Jessie Buckley in Beast

In Beast, we first get to know Moll (Jessie Buckley) as one of the angelic voices in her mother’s choir. At her birthday party, she seems bored and sneaks off to the local bar to drink all night with a stranger.

Still with the stranger early the next morning, he tries to kiss Moll. She tells him no but he persists. Suddenly a man with a gun, Pascal Renouf (Johnny Flynn) is there. He chases the unwelcome kisser away. Moll is fascinated with Pascal immediately and gets in his truck unafraid.

There’s a serial killer on the island of Jersey, where to story is set. The police think it might be Pascal. He has a record. By the time she learns this, Moll is already involved with him. They have sex anywhere and everywhere. She moves into his house.

Johnny Flynn and Jessie Buckley in Beast

Moll and Pascal do dangerous and crazy things together.
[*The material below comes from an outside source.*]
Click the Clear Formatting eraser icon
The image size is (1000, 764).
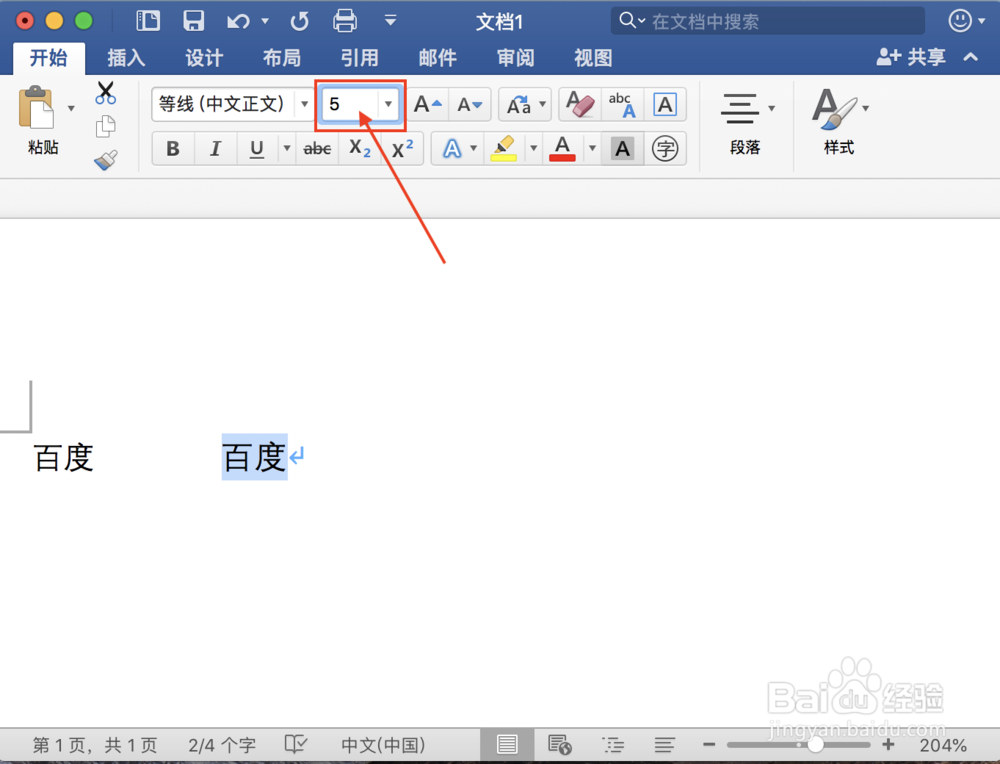pos(579,104)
They climb the cliffs, stand in the pounding waves, seek thrills. He teaches her how to shoot and she kills a rabbit in the most surprising way.

When the police ask her about the night of the latest murder, Moll lies and says she spent the entire night in the bar with Pascal, not the other guy. The police have CCTV to prove she’s lying, but she lies anyway.

Geraldine James and Jessie Buckley in Beast

There’s something not quite right about her relationship with her mother (Geraldine James) and her family, but it’s hard to pin down what it is at first. It’s a slow reveal.

That slow reveal explains why Moll was home-schooled, why she is treated like a pariah. Her attraction to the violent and dangerous Pascal finally becomes clear.

As the film progressed it became not a mystery or a love affair but a horror story. It takes us deeper and deeper into the worst impulses of human behavior. Jessie Buckley’s characterization of Moll at the center of the story is utterly impressive. I was enthralled by her performance more than by the dark and grim tale that unfolded.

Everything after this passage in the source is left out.